Mar 10
Academy Award for Best Costume Design: Everything Everywhere All At Once
The Academy Award - or Oscar - for Best Costume Design is a category which recognises immense creativity in the costume department and their ability to dress each and every character in a given film. In previous years, films such as Little Women, The Great Gatsby, Phantom Thread, and Anna Karenina have been awarded the coveted gold statue for their achievements in the category. Notice any similarities? All of these films (with few exceptions in recent decades) are historical films, with the other genres often nominated being fantasy and science fiction. This year is no exception, with Babylon being set in the 1920s, Elvis taking us on a journey between the 1930s through to the 1990s, Mrs. Harris Goes to Paris in the 1950s, while Everything Everywhere All At Once and Black Panther: Wakanda Forever are the contemporary science fiction nominees.

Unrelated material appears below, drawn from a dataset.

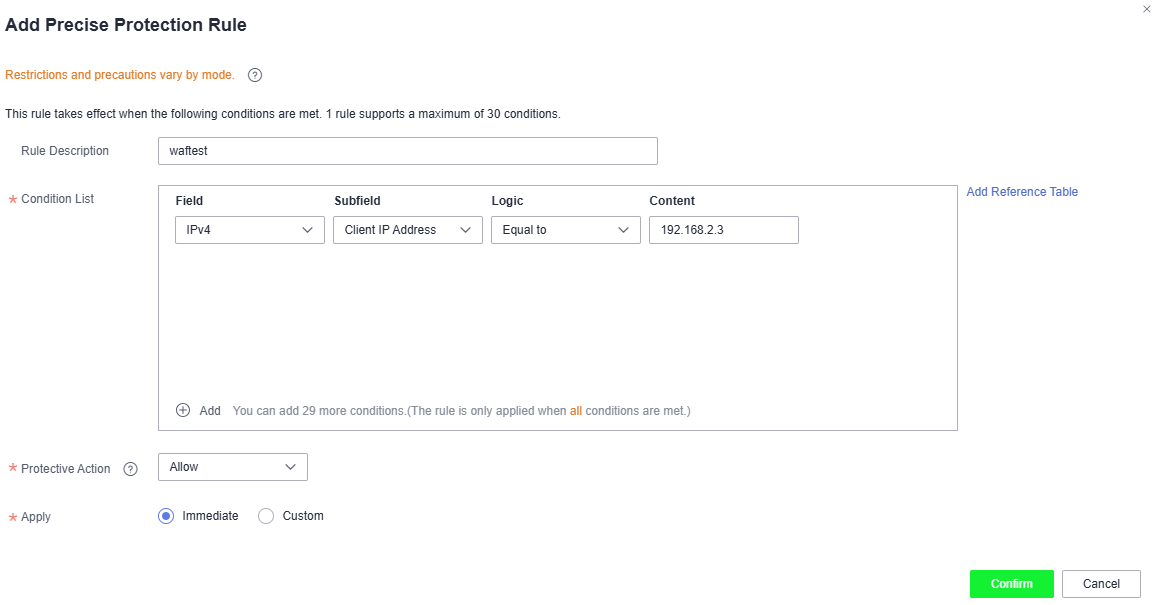This screenshot has height=605, width=1154.
Task: Cancel the rule creation
Action: click(1101, 584)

With that being said, and the Academy not finding anything set in the present-day impressive enough from a fashion and costume perspective, I thought it would be interesting to do a deep dive and get to know why the nominated films stood out this year over the others.
To jump to the other nominees, see below:
Everything Everywhere All At Once
Let’s traverse into the multiverse, shall we?
Everything Everywhere All at Once essentially follows Evelyn (Michelle Yeoh) as she jumps through the alternate realities she could have lived in had she not made the choices she made. Every variation sees the people in her life (her husband, her daughter, her IRS agent) in different form, challenging costume designer, Shirley Kurata to create unique and appropriately wacky looks for each version of the characters to match the universe they’re in.
In the film’s main reality — mainly the SoCal laundromat and the IRS office — Evelyn is what she initially considers to be the most disappointing version of herself. Stuck in the mundanity of caring for her elderly father, the push-and-pull of her relationship with her daughter, a wife to her husband who she considers meek, and, you know, dealing with her taxes. Kurata faced this universe (and all of them) by asking herself “where would Evelyn shop?” The answer? Chinatown. This is exactly where she sourced the floral button-down, cropped trousers, and quilted vest, while also looking to her own laundromat-owning parents for inspiration.
Kurata even shared some of her funny (in retrospect) initial concerns with Michelle Yeoh coming in from just starring in Crazy Rich Asians. Kurata was worried Yeoh would find the inexpensive Chinatown finds underwhelming and drab, being used to the expensive costumes from her prior movie, but of course, that wasn’t the case.
And let’s not forget about Stephanie Hsu’s character, or rather, characters, Joy Wang (Evelyn’s daughter) and Jobu Tupaki (alpha-Evelyn’s omnicidal daughter) whose cacophony of costumes kind of begin to “turn the Asian stereotype on its head.” Kurata shares how she “draped and pieced together” an infusion of sartorial influences, pulled from her encyclopedic fashion knowledge. Writer-directors Daniel & Daniel pushed Kurata and encouraged her to really “have fun” with Joby’s audacious, expressive, and wacky costumes.
In fact, Kurata entirely freestyled the creation of the celestial costume from within the ‘Bagel Universe’ tying it into historical royalty, but in a sci-fi way.